-- GIVEN RECORDS --
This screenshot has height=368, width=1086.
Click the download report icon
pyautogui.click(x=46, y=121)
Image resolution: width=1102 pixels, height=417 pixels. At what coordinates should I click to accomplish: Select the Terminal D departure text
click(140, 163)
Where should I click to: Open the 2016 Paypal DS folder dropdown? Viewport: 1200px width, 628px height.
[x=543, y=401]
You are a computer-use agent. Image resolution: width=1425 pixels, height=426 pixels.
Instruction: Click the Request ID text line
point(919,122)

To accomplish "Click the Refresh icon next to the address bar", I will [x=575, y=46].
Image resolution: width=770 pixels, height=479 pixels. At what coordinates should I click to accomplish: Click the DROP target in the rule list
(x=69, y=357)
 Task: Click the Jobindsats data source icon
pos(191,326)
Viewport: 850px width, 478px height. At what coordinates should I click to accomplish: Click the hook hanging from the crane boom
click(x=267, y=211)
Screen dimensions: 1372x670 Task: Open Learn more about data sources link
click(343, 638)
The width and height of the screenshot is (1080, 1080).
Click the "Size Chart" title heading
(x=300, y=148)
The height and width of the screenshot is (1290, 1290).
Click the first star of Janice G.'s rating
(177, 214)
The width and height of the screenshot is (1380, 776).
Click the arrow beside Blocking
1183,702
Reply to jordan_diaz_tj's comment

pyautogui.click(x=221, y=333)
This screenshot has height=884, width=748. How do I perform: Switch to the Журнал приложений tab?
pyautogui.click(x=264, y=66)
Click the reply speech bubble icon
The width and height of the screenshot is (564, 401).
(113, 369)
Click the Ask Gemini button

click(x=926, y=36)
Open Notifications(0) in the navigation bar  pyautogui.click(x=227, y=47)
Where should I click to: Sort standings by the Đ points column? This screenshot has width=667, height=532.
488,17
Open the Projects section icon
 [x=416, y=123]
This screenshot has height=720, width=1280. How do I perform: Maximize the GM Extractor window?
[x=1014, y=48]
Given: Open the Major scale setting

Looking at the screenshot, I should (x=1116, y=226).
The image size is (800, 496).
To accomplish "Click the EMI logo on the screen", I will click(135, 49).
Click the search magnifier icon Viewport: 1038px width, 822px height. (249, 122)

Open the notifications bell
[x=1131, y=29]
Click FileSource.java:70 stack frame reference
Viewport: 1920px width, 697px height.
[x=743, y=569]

-- WORK ORDER --
Within the entries, find each line holding the string "will". Reply with how many there are, as a number alone.

-- RESPONSE --
2